Rulers, we can generalize, will be primarily concerned with
1. Not being killed or imprisoned
2. Maintaining power.
The second is an almost definite loss in the event of an intervention. The first a likely outcome- I'd be convinced.


Leaders resort to such methods because they see a vital interest at stake.

Huh? What about mass murder is necessary?

Native auxiliaries have always played an important role in colonial wars.

Yeah? So? African Union troops resemble native auxiliaries how? Cause they both have dark skin?


So the new colonialism would be co-operative where the old was competitive.

Yeah, its everyone against Sudan and Rwanda. So everyone is an imperialist? The only way this resembles imperialism is that countries are attempting to change and control events in another country. But all of the bad things ABOUT colonialism have nothing to do with intervention in and of itself.Resource exploitation, racism, imperial overstretch and genocide are all products of the political situations, racist mindsets, specific economic planning, or insideous intentions- things that don't apply. Stop equivocating.

You may be right, but there are points on the other side as well. Logistic access to the area would be more difficult, and the local population less effective in their own defense than the Kurds and Shi'ites in Iraq.

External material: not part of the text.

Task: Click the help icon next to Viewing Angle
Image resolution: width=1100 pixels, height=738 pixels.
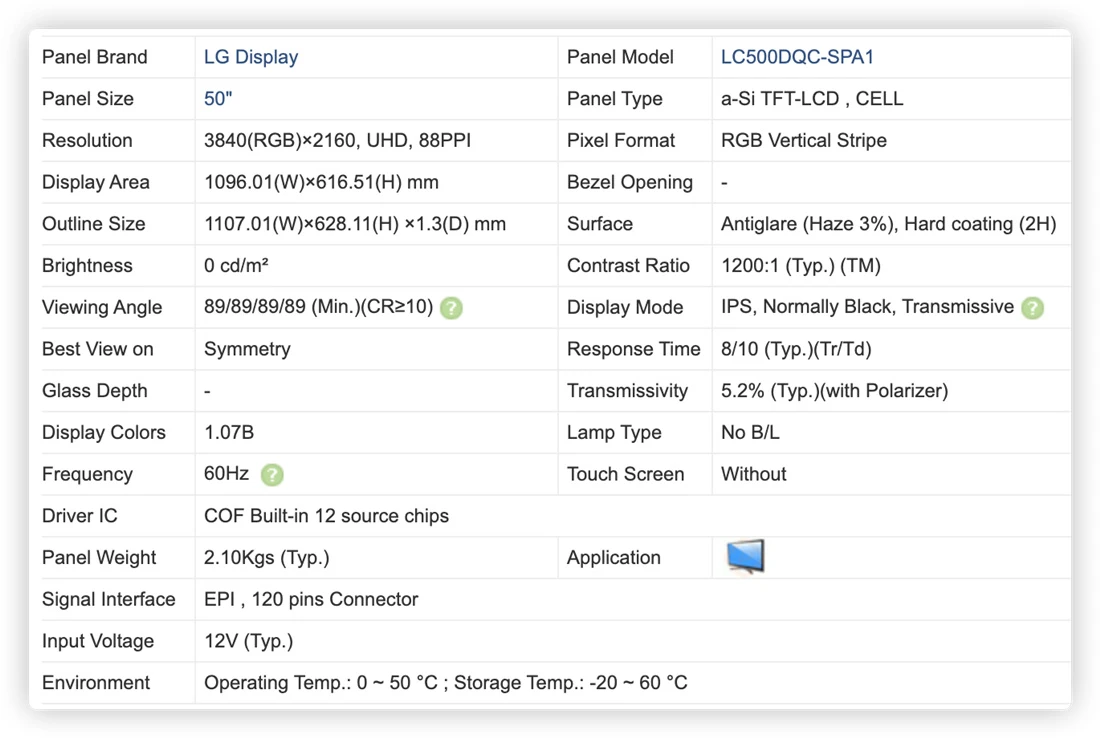Action: (x=451, y=308)
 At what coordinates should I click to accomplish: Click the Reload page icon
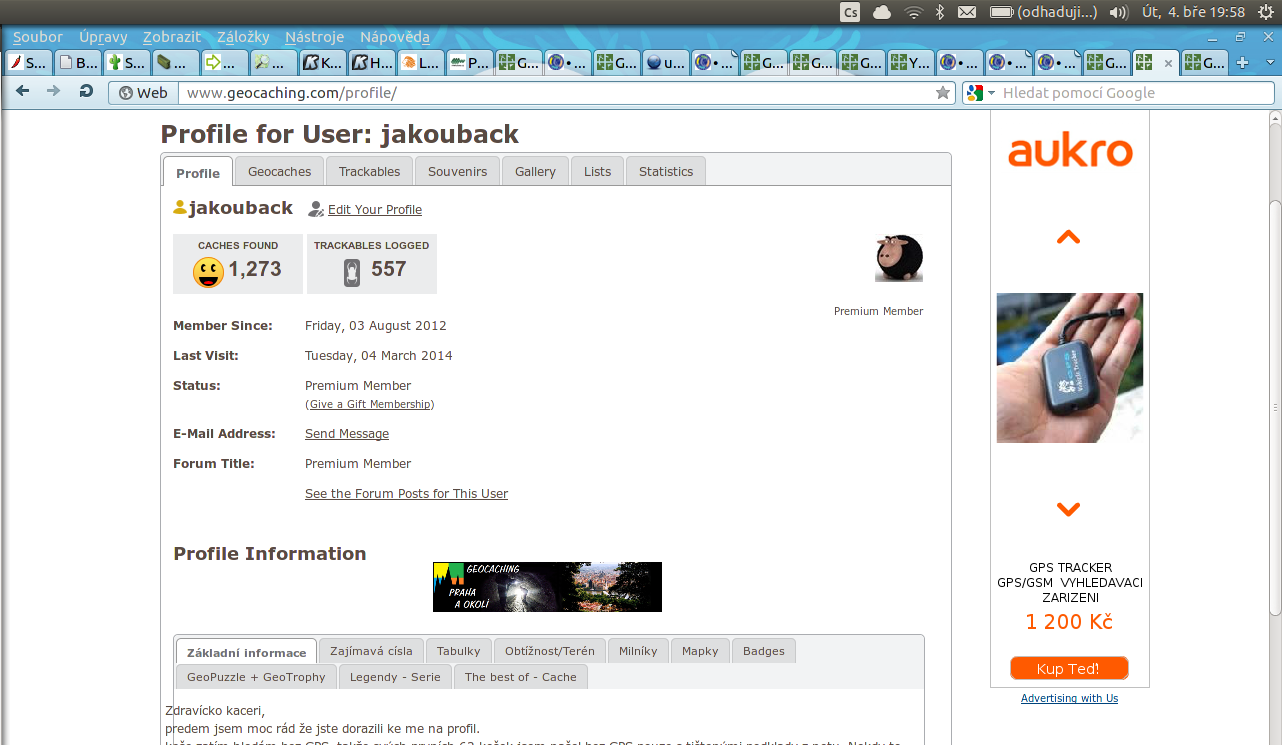pyautogui.click(x=86, y=92)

There is no obvious need for urban peacekeeping which, the military objective is easier, the forces we'd have to fight are weaker. And given that the enemy would be weaker access to the area would be made easier - ie we could be more direct about entering it.

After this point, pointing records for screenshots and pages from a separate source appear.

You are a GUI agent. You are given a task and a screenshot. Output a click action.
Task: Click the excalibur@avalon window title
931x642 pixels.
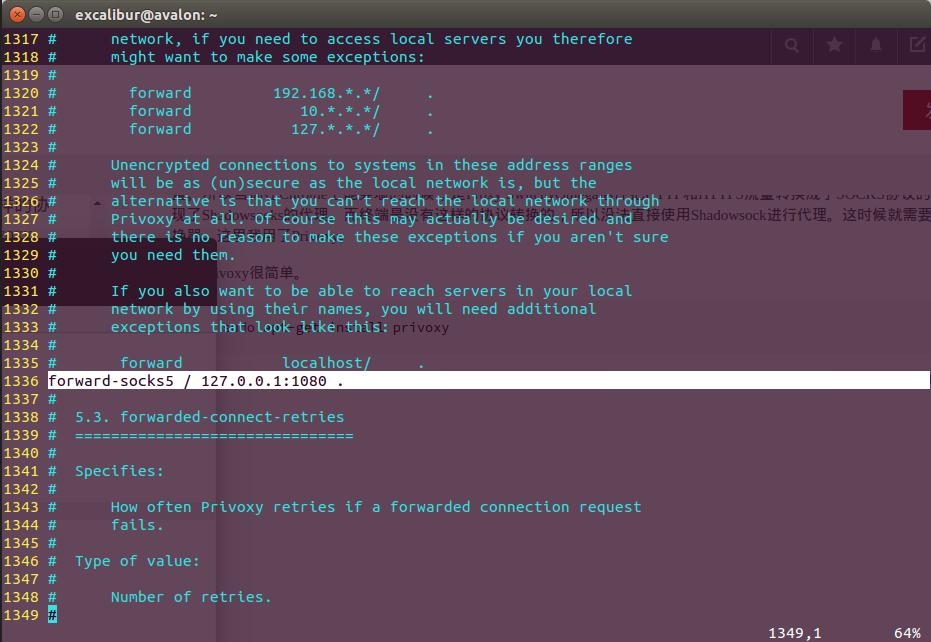(x=146, y=14)
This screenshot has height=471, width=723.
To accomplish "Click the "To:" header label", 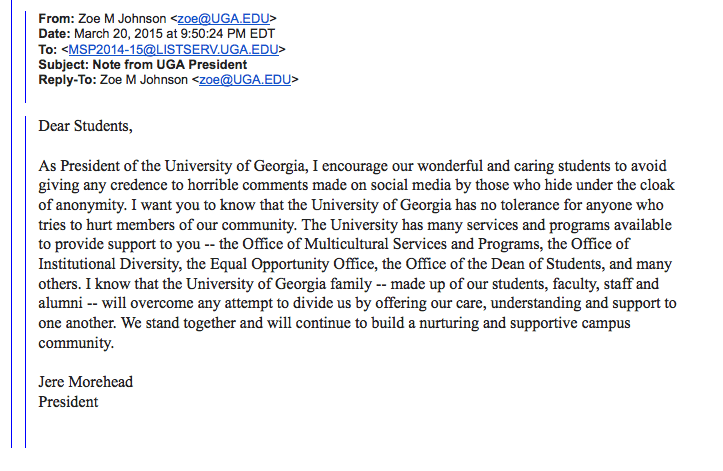I will (x=48, y=48).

No law of nature compels us to follow precedents. But that doesn't mean the potential for precedent-setting is altogether irrelevant. There are slippery slopes, both logical and psychological.

Our concern with being consistent doesn't justify sitting back and watching a genocide.

Besides, if the intervention were to fail no one would want to try it again anytime soon. Thus, precedent is created in direct proportion to the success of intervention. If you're right that intervention will usually be disastrous then we'll stop intervening. If I'm right we keep helping people. In either situation we avoid your colonialism scenario.

And remember two things.

1. There are only a few possible targets so all your concerns (whatever they are exactly) are minimized.
2. Theres a direct impact to intervention. We save lives. That outweighs any concern you've put forward so far.

David Tomlin said...

Jack wrote:

Resource exploitation, racism, imperial overstretch and genocide are all products of the political situations, racist mindsets, specific economic planning, or insidious intentions- things that don't apply. Stop equivocating.

Uncivil and unjust. The alleged equivocations are strawmen of your invention.

Thanks for an interesting discussion. I think it's time to let the matter rest.

jack said...

Indeed, mine is an innocent interpretation, if it is inaccurate then the position was poorly explained.